> **AIM OF THE EXERCISE**
Every record must be retyped as it stands.

══════════════════════════════

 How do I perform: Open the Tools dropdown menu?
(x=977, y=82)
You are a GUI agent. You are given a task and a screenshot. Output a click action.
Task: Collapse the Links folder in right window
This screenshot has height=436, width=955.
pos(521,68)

══════════════════════════════

> **SOLVED PROBLEM**
 How do I perform: Open the Tools dropdown menu?
(x=977, y=82)
You are a GUI agent. You are given a task and a screenshot. Output a click action.
Task: Collapse the Links folder in right window
This screenshot has height=436, width=955.
pos(521,68)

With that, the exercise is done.